*** Dataset records Section Begins ***
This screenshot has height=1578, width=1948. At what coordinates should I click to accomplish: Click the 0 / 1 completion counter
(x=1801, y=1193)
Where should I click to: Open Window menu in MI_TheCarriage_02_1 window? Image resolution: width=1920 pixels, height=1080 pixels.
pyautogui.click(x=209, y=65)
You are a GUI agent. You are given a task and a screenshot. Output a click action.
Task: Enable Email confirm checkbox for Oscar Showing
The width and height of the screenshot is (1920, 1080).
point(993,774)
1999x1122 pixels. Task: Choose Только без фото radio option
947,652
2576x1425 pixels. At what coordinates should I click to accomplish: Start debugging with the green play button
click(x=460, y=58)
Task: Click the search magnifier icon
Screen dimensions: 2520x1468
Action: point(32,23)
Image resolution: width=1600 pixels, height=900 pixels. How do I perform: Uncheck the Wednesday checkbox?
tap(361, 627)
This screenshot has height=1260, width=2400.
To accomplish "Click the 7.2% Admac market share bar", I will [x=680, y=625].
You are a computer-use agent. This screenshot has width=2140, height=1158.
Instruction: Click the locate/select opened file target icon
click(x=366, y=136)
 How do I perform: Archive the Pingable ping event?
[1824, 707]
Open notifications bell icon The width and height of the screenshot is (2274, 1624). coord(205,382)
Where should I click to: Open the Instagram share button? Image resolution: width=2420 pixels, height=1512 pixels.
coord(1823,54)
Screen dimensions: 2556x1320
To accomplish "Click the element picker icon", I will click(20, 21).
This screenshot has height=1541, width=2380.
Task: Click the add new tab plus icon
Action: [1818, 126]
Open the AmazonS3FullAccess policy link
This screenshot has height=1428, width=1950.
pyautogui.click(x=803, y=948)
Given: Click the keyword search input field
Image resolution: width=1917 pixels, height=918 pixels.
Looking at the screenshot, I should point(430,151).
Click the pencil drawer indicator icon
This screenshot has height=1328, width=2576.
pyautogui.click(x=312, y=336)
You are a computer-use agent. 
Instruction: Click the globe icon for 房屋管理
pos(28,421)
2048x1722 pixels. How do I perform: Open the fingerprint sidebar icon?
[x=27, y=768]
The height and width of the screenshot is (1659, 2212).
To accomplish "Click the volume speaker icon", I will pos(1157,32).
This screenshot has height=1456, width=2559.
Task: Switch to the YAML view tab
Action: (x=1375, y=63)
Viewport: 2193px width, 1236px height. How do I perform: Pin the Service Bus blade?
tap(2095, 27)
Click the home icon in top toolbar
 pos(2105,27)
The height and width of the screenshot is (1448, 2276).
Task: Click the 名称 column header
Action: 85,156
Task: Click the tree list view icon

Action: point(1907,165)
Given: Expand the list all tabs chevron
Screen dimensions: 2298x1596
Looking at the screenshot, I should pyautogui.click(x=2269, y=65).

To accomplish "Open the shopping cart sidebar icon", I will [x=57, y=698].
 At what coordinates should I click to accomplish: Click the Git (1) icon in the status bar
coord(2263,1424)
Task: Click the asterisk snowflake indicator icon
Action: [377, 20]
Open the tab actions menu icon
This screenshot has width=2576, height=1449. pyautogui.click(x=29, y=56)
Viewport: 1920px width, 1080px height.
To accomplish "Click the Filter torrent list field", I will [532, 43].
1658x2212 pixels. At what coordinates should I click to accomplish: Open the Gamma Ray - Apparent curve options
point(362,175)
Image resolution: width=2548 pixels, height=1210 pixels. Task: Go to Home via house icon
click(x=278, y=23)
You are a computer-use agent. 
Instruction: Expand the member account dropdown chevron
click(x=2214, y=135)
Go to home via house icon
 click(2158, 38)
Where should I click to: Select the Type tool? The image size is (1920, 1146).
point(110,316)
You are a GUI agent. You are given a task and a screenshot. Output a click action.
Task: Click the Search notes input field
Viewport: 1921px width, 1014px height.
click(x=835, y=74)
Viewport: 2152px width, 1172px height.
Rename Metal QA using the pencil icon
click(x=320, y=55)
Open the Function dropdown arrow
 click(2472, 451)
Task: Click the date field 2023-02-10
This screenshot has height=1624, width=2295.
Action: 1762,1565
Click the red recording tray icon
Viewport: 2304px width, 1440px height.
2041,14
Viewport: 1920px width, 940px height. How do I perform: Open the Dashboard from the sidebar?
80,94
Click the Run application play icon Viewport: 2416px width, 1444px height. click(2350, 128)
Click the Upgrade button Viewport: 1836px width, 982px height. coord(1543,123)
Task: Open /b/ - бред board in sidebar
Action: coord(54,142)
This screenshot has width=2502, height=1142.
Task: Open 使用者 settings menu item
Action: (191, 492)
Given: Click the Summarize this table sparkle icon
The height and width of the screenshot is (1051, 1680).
*** Dataset records Section Ends ***
Task statement
All lines above between those holding "Task: Click the search magnifier icon" and "This screenshot has height=1260, width=2400.", inclusive, must be set down unchanged, and no other line may be included.

Output for this exercise
Task: Click the search magnifier icon
Screen dimensions: 2520x1468
Action: point(32,23)
Image resolution: width=1600 pixels, height=900 pixels. How do I perform: Uncheck the Wednesday checkbox?
tap(361, 627)
This screenshot has height=1260, width=2400.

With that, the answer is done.